Reflecting for a moment on this year’s congressional campaigns, we’ve been disappointed that so little attention has been paid to federal fiscal issues.
Congress will return for a lame-duck session Nov. 13 in which members will have to pass a series of nine budget bills to fund government services. Once they pass the measures, lawmakers will wash their hands of the mess they made. The new Congress will arrive to a $248 billion deficit. The figure could grow by $50 billion a year over the next decade as baby boomers draw on the funds they have put into Social Security and Medicare. During the Bush years, these funds have been used to sustain other government programs.
Medicare increases, fueled by 7 to 8 percent annual hikes in the cost of health care, have led some experts to believe that the nation’s budget problems cannot be fixed without comprehensive health reform. “No one’s been willing to touch it, but that’s what I see as front and center,” Dean Baker, an economist at the liberal Center for Economic and Policy Research, told The Associated Press.
Our nation’s inability to live within its means has left us with a national debt of $8.6 trillion, a figure that climbs by $2.4 billion a day. Projections show it could reach $46 trillion over the next few decades.
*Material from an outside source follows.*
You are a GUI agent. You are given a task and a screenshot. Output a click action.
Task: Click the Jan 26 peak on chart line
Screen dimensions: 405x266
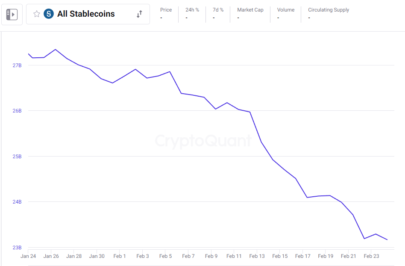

David Walker, head of the Government Accountability Office, an investigative arm of Congress, has been touring the country and preaching fiscal responsibility. He has committed to spread the message through the 2008 elections. “This is about the future of our country, our kids and grandkids,” Walker told a group recently in Austin, Texas. “We the people have to rise up to make sure things get changed.”
Interest charges on all this debt accrue in risky fashion. Increasingly the debt is owned by foreign powers such as China, which gives them leverage over the U.S. and undermines national security.
The national debt began its climb in the 1980s, pausing in the late 1990s when the government was running a surplus. Now it is growing again, partly because of the enormous price-tag associated with U.S. operations in Iraq.
It’s clear that the 110th U.S. Congress must put fiscal discipline on its list of key priorities.